:: WHAT THE TASK REQUIRES ::
All lines below between the line with "Image resolution: width=1366" and the line with "You are a GUI", including both, must be copied exactly, and the pictures must be omitted.

:: EXERCISE MATERIALS ::
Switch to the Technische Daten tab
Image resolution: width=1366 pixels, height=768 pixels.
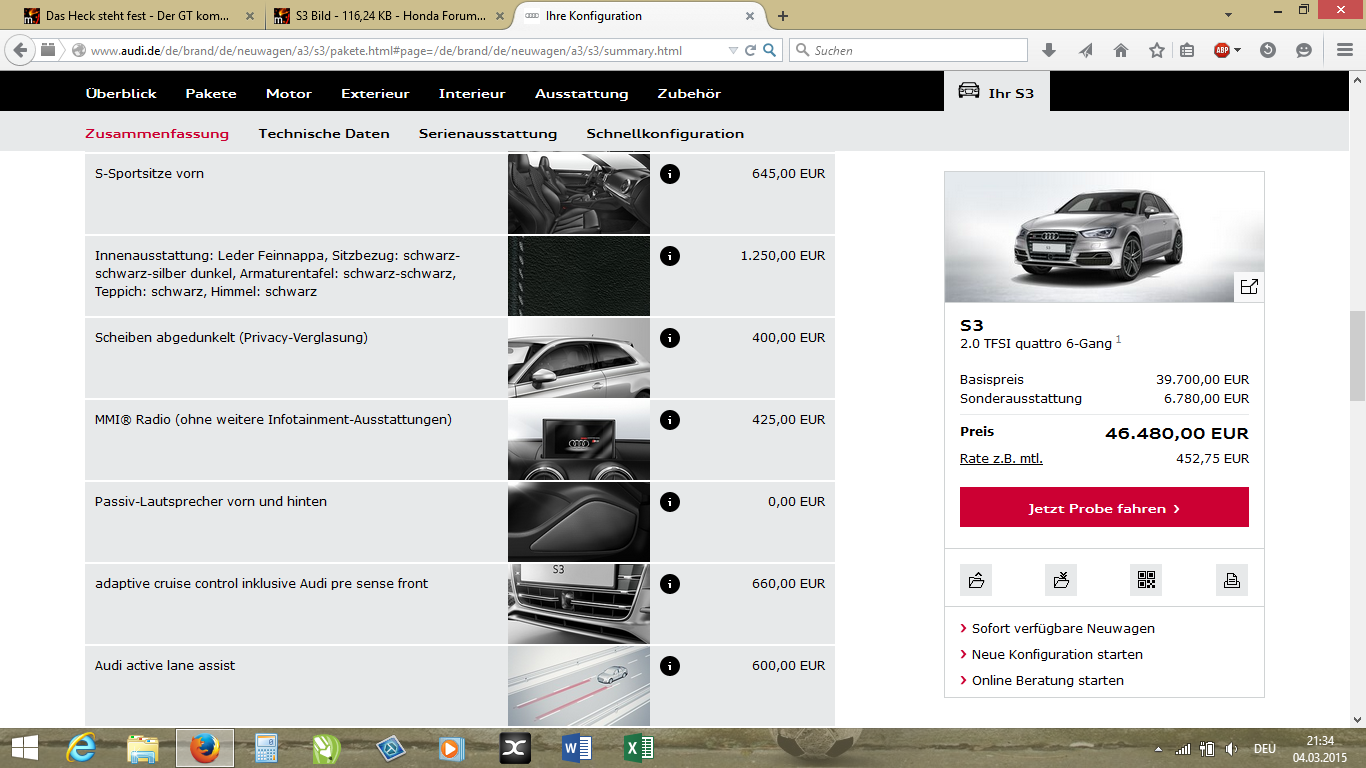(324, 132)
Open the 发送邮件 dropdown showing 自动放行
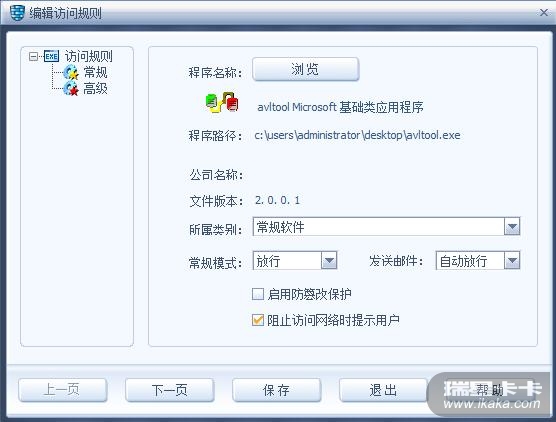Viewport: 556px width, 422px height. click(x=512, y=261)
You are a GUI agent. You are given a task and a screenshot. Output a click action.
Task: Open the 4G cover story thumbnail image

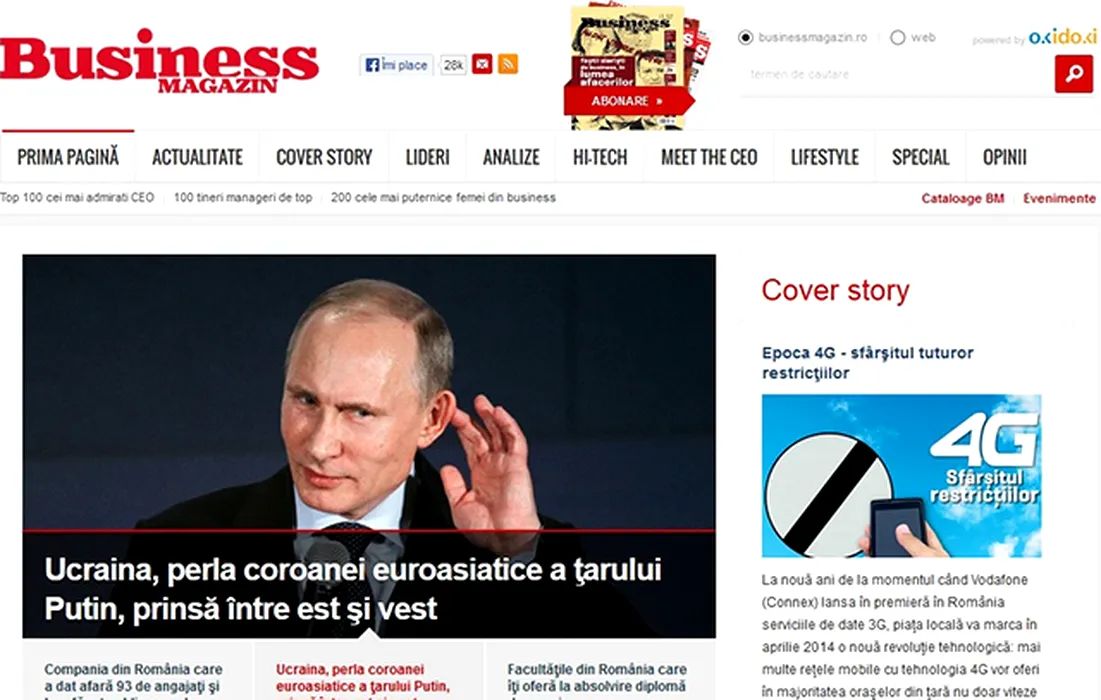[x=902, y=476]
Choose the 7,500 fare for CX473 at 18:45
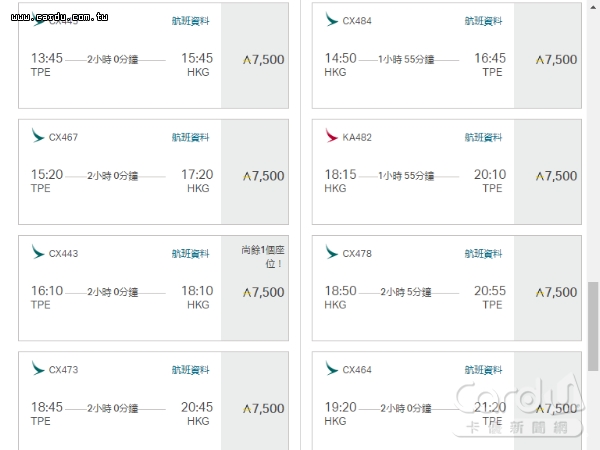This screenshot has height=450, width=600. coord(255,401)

* * *

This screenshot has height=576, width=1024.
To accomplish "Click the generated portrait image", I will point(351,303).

:: REPLY ::
Image resolution: width=1366 pixels, height=768 pixels.
(324, 132)
Open the 发送邮件 dropdown showing 自动放行
Viewport: 556px width, 422px height. click(x=512, y=261)
You are a GUI agent. You are given a task and a screenshot. Output a click action.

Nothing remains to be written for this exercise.